S’amenant à Montréal avec déjà une bague de la coupe Stanley à ses doigts, Tanguay ne cache pas qu’un peu de sang bleue coule toujours dans ses veines.

« J’ai grandi à Québec avec les Nordiques », a admis l’athlète originaire de Ste-Justine en Beauce, à une heure de route du Colisée. « Peter Stastny a été ma première idole. À l’époque, il était l’un des meilleurs centres du circuit. »

Malgré le départ de la franchise de Vieille Capitale vers le Colorado au printemps 1995, il a pu renouveler ses liens avec le Fleurdelisée en 1998 lorsque l’Avalanche en a fait son premier choix au repêchage au 12e échelon.

De là, il a pu côtoyer plusieurs autres de ses idoles, allant même jusqu’à boire du champagne dans la coupe Stanley en leur compagnie en 2001.

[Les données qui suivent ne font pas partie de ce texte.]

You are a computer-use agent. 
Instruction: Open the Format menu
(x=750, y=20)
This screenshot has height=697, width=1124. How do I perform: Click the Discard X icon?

Raymond Bourque et Alex Tanguay célèbrent après avoir remporté la coupe Stanley au printemps 2001.
« Je me compte vraiment chanceux d’avoir pu jouer en compagnie d’autant de grands joueurs, comme Raymond Bourque, Patrick Roy, Joe Sakic et Peter Forsberg. », a poursuivi Tanguay. « Lors de mon arrivée au Colorado à 19 ans, l’organisation tenait à ce que je reste avec un vétéran de l’équipe. Patrick m’a alors offert son toit. On voyageait ensemble, donc on avait la chance de beaucoup discuter. Je peux vous dire qu’il est aussi intense qu’on le dit.

« J’ai appris beaucoup des autres », a ajouté Tanguay. « L’enthousiasme de Raymond pour le sport était contagieux. L’éthique de travail de Joe n’avait pas son pareil. Quant à Peter, il m’a donné beaucoup de trucs sur comment protéger la rondelle.  J’espère pouvoir apporter ma contribution à mon tour à mes nouveaux coéquipiers.»